John doesn’t. Every time Florence inhales, her lips make a wet, snappy sound. Two black men come out of the john, strut through the glass doors and onto the bus. The man at the desk says into a microphone that the bus to Buffalo is leaving in ten minutes. He frowns at John and Florence. John takes from his wallet five hundred dollars. It doesn’t feel like money to him. When he hands it to Florence he feels like he’s giving her scrap paper with scribbles on it. She rolls the money up, shoves it down her shirt, between her breasts, and says, “You ought to go the cops ’bout your wife and kid.”
“Cain’t.”
“If whatever you done was an accident…”
“There’s more to it than that,” says John. He looks back at the bulletin board. A face there gnaws at him, though he can’t put his finger on why. Florence drops her cigar butt on the floor and steps on it. John stands up. Blowing out smoke, Florence does, too. “I got to go to the can,” she says.
John nods. He picks up her bag, watches her walk into the ladies’ room, then strides over to the bulletin bo
ard and peers at a photograph of a girl with dirty-blond hair combed neatly over her forehead and ears, making her look even younger than the sixteen he had guessed she was. Her name is Ingrid Banes. She’s from Rock Gap, Pennsylvania. Any remaining thoughts that John has of his being on an uncharted course instantly vanish. He feels a distinct pressure from a hand that is leading him along some path whose markers are known only to Him.
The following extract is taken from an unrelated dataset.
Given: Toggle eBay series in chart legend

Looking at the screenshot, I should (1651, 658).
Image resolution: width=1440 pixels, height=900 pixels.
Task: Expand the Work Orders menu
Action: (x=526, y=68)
He tears the poster from the board, carefully folds it, and slides it into his front pants pocket. Then he takes Florence’s suitcase out to the bus and hands it to the driver, who tosses it in with the rest of the luggage. He asks John if that’s all there is. John says that’s it. He imagines something like an invisible hawk flying circles above him. The bus driver closes up the luggage compartment and climbs into the bus. Florence comes out through the glass doors. John hands her the ticket to Enid. “I sense it’ll be all right for you,” she says. “Really.”
John says, “What happened the one hit you with a bottle?”
She shrugs.
“You ain’t got no idea?”
She gives him the weird look again. “He weren’t from Enid, so how would I?”
John watches her get on the bus, sit down in a window seat near the back, and, a few minutes later, the bus leave. He waves at her, but she’s already talking to her seatmate, and doesn’t notice.
Lugging the heavy sack over one shoulder, he takes the side entrance up to the second floor of the J. J. Newberry building, tries the door to the lawyer’s office, and finds it locked. He drops the sack and sits down to wait in the rickety wooden corridor whose yellowing wallpaper portrays farm scenes and emanates a musty, aged smell. He pulls all the coins from his pocket and, one at a time, rolls them across the corridor, trying to stop them as close to the wall as he can. Afterwards, he doesn’t bother to pick them up. Staring at his feet, he imagines a flat, soundless field of high grass concealing dead bodies and the secrets they died with.
Soon he hears a thump-slide-grunt from the stairs, and a minute later, tightly gripping the rail and breathing heavily, Daggard Pitt appears at their top. Spying John, he flashes a big, toothy smile and, rattling the cardboard box he carries in one hand, gaspingly calls out, “I wonder if John Moon’s a doughnut eater?”